Rectal bleeding is a symptom where blood is passed out of the rectum. The blood is usually fresh and referred to as hematochezia, however if the blood is maroon in color, meaning that it is already clotted, it is called melena. Normally, the source of blood is an opening or cut within the lower gastrointestinal tract. It is a common ailment that is referred to emergency departments.
The amount of blood can be small and detected only in the laboratory, or it can be massive and cause significant systemic symptoms. Rectal bleeding is often a symptom of an underlying condition and it must always be investigated.
Rectal bleeding is a common condition reported by about 15% of the population according to some studies. About 90% of the rectal bleeding cases are caused by lower gastrointestinal bleeding. Most rectal bleeding comes from the colon, rectum, or anus.
There are many causes of rectal bleeding and it is often a symptom of a particular disease. It can be a symptom of hemorrhoids, anal fissure, foreign bodies, intestinal tumors, polyps, food poisoning, Crohn's disease, infectious diarrhea, inflammatory bowel disease, diverticulitis, ulcerative colitis, various ulcers, and more serious conditions such as colon and anal dysplasia and cancer.
Independently of the causes, having rectal bleeding is a reason to seek consultation by your doctor.
Symptoms you may experience with rectal bleeding are:
- Dark tarry stools, but it may happen if the person consumed dark-colored food previously.
- Visibly fresh blood in the stool that can be little or massive and continuous (an emergency).
- Bloody smear from wiping after defecating.
- Maroon colored discharge in anus.
- Paleness and anemia
Visible blood is often enough to prompt the doctor to perform tests in order to determine the origin of the bleeding. Physical examination is done by the doctor to look around the structures of the rectum for possible hemorrhoids.

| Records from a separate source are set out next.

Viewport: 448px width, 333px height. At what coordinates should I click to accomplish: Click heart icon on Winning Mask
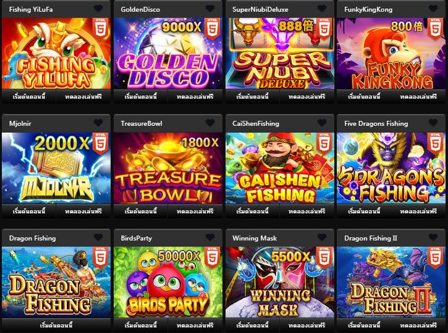(x=322, y=237)
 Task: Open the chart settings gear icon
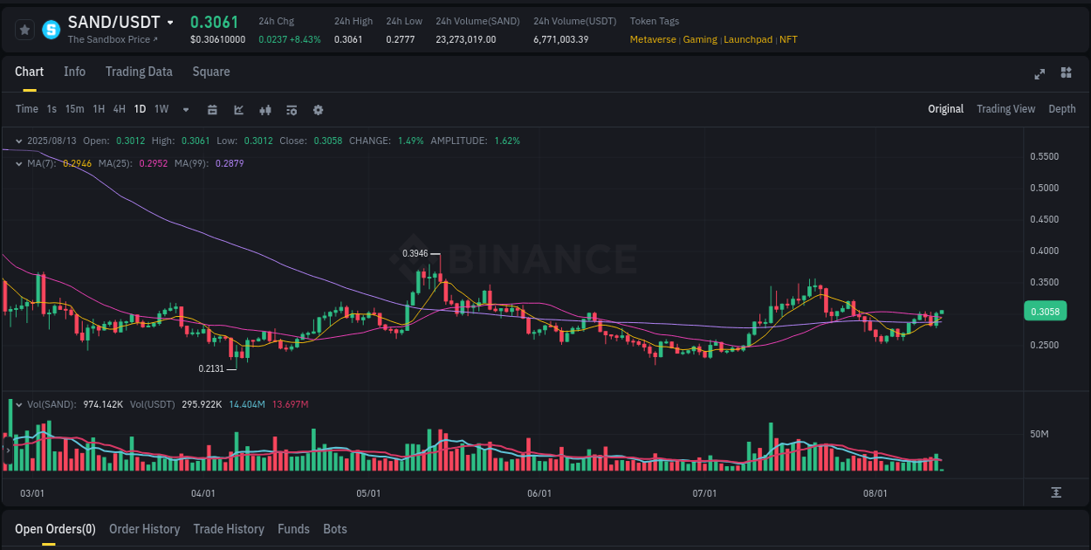coord(318,109)

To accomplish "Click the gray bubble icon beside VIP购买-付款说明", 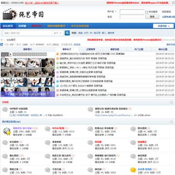I will pyautogui.click(x=5, y=110).
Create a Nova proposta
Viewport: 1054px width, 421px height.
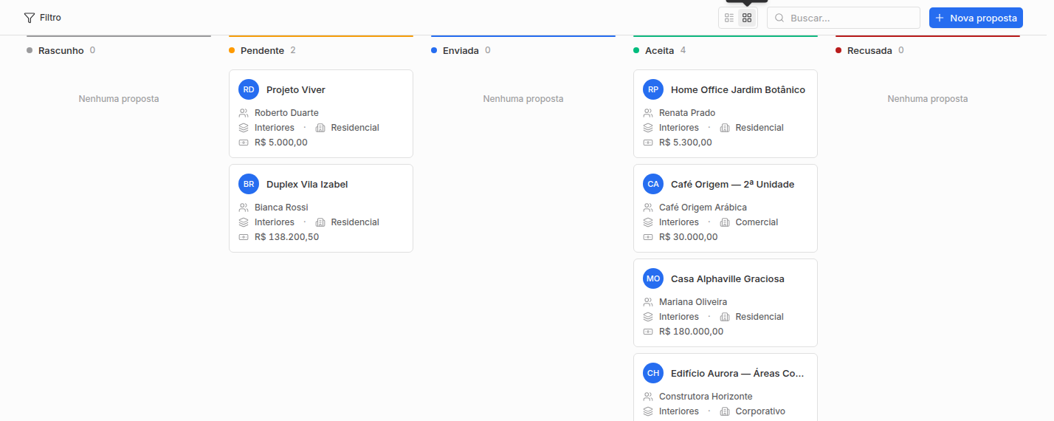tap(976, 18)
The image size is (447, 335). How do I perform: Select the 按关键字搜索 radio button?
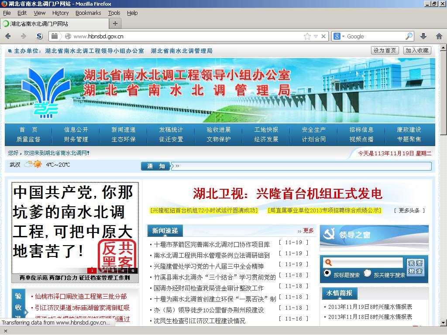[x=368, y=273]
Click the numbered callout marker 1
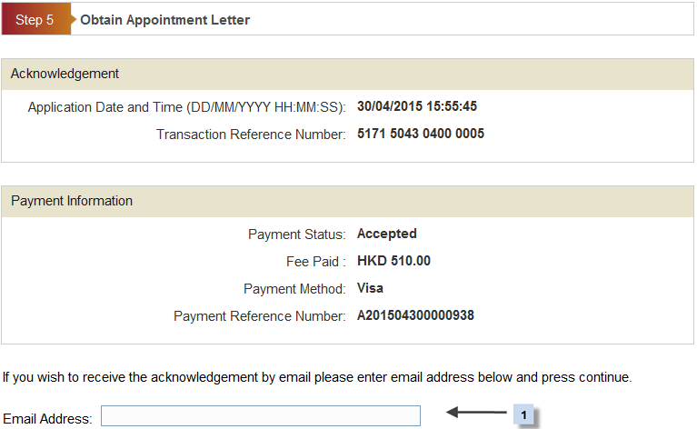Screen dimensions: 697x429 [523, 414]
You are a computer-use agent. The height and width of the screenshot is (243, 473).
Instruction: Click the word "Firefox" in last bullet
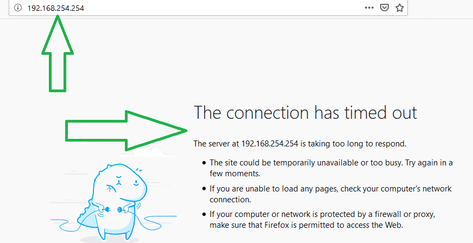[276, 225]
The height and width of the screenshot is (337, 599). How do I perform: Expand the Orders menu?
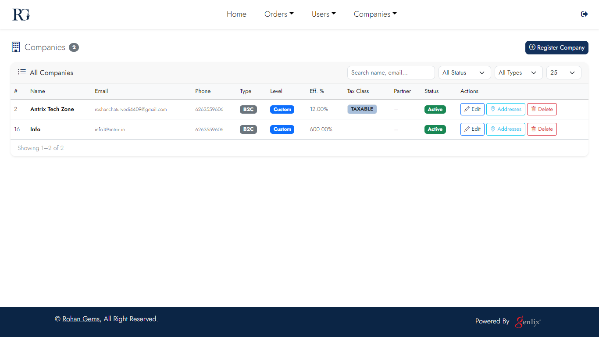pos(279,14)
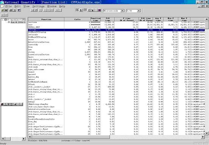This screenshot has height=145, width=209.
Task: Click the Back navigation arrow
Action: pyautogui.click(x=3, y=15)
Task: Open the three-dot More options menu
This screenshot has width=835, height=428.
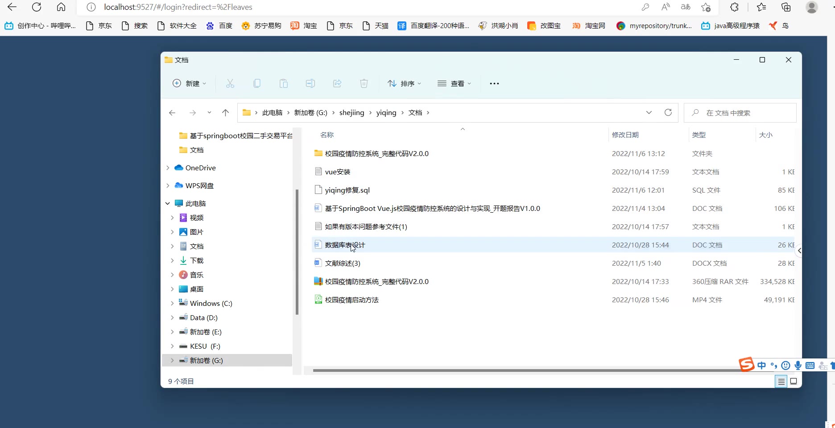Action: [x=494, y=83]
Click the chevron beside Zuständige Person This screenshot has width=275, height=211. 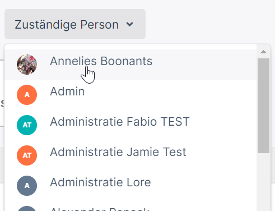pos(129,24)
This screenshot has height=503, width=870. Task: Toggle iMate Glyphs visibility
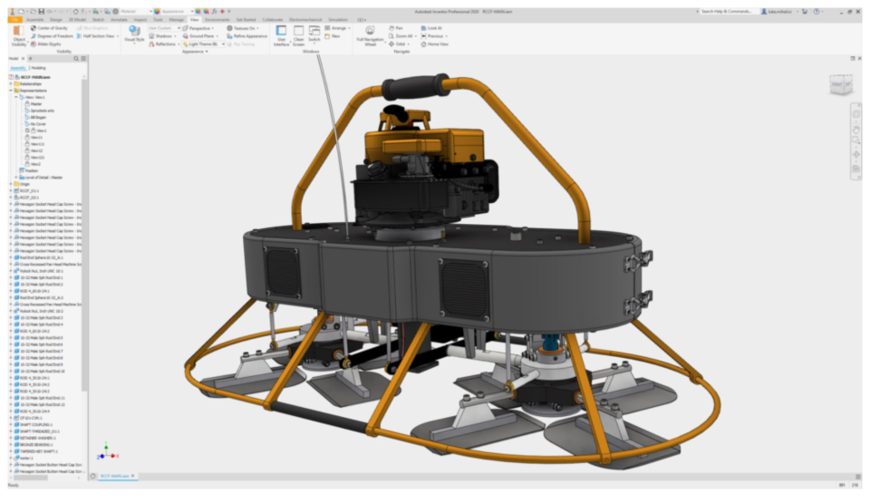pyautogui.click(x=49, y=44)
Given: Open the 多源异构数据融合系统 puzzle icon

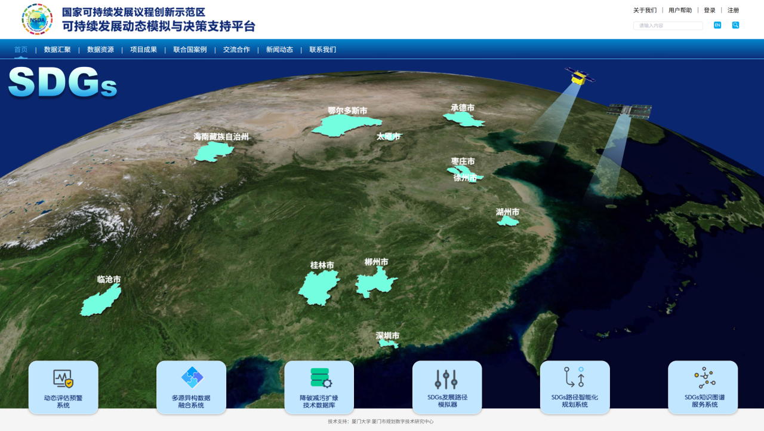Looking at the screenshot, I should [192, 378].
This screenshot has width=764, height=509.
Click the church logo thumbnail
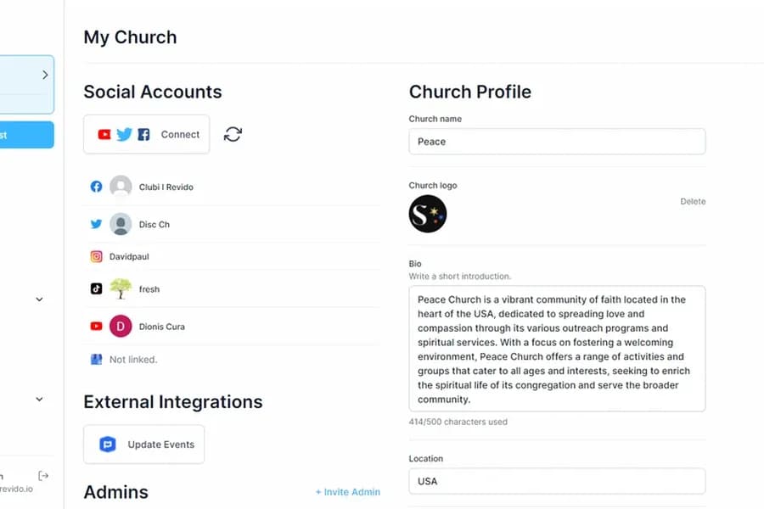tap(428, 214)
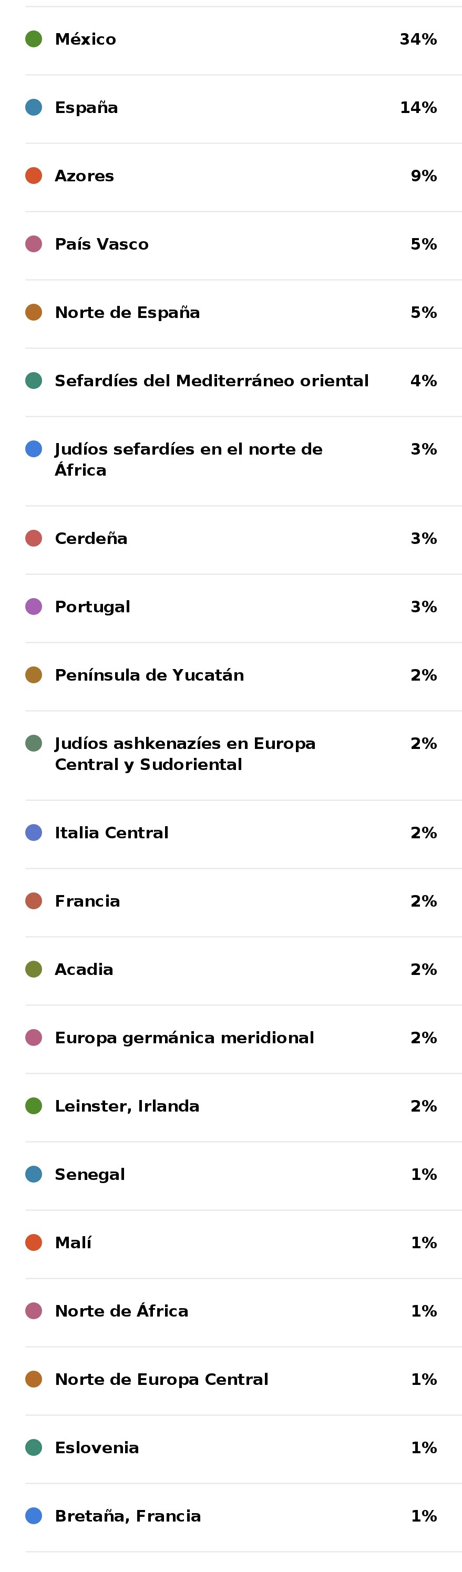Screen dimensions: 462x1572
Task: Click blue dot beside Judíos sefardíes entry
Action: pyautogui.click(x=34, y=449)
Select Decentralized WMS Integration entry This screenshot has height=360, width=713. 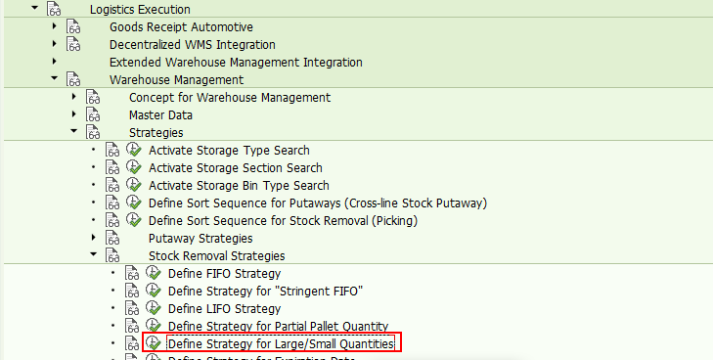pyautogui.click(x=193, y=45)
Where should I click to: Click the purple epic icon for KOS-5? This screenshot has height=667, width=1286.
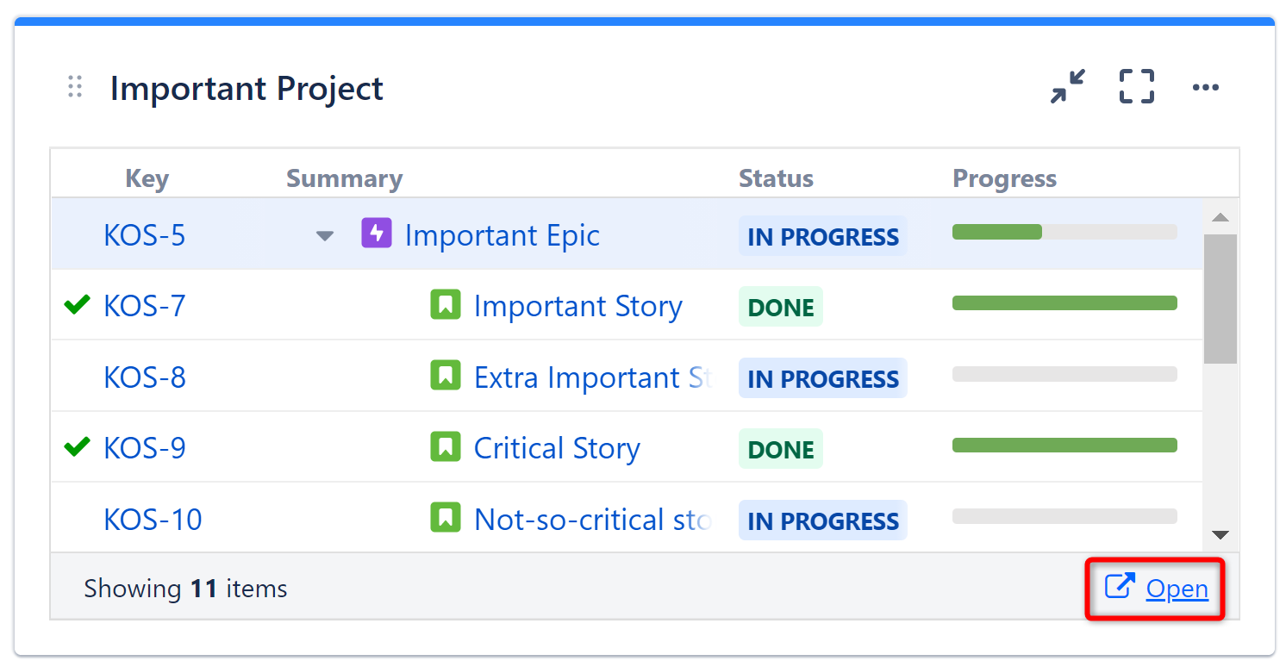377,234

With so many possible causes of rectal bleeding, differential diagnosis is necessary to rule out other causes. The primary tests include a stool exam to examine any hidden fecal bleeding, search for rectal tissue and to look for parasites. Blood tests are ordered to look for the levels of hemoglobin, hematocrit, platelets and to find any markers of the possible cause. Imaging exams such as x-ray, computerized tomography (CT) scans and sigmoidoscopy or colonoscopy procedures might be useful to inspect for sources of internal bleeding.
The main goal of rectal bleeding treatment is to address the underlying cause, which can be as mild as hemorrhoids, parasitism and ulcer to serious as cancer and intestinal perforation (IV). However, patients should always be checked first for significant blood loss and emergently treated for this symptom. It may be treated at home or it might be necessary for the person to be hospitalized and undergo a surgery.
Blood clotting drugs like tranexamic acid, might be used to help manage the bleeding in severe or chronic cases, however these are not usually advocated by doctors because they may mask the origin of the condition, leaving it undetected and untreated. If there is massive bleeding, intravenous fluids are given as first aid until blood typing and cross-matching has been completed for immediate blood transfusion.
If the cause is an active ulcer, antacid agents are administered. Bleeding caused by intestinal infection (as in enterocolitis) is managed with antibiotics in order to destroy the bacteria and protozoans that are possible agents of infection. However, in cases of intestinal tumors, the malignant growth is normally resected via surgery because intestinal malignant tumors spread rapidly.
The prognosis of rectal bleeding depends on the cause. If the cause is ulcers and parasites, the prognostic is generally good when the patient follows the treatment plan closely. Most intestinal infections can be easily managed by antibiotics.
The prognosis of malignant causes can be moderate to bad, depending on the extent of metastasis. In cases of colon cancer, the prognosis is usually bad because rectal bleeding is usually a late sign and often shows when the disease is in its advanced stages.
You can prevent some causes of rectal bleeding by having a diet rich in fiber to prevent constipation. Diverticulitis and hemorrhoids may be prevented by avoiding excessive straining which can damage the tissues in the rectum and cause bleeding.
Individuals with rectal bleeding must consult their physician immediately to identify and treat the underlying condition quickly. Seek immediate (emergency) medical help if significant blood loss is occurring. Many people tend to ignore or dismiss rectal bleeding as a minor symptom. This behavior is dangerous and may lead to development of advanced and untreatable conditions. It is not a normal occurrence, and if the condition is left untreated it can cause death.
Research directed to rectal bleeding involves population-based studies for the study of patterns of behavior towards rectal bleeding and single-case studies that present uncommon causes for this condition. Research is also directed to investigate rectal bleeding associated with medical devices, such as fecal-collecting devices.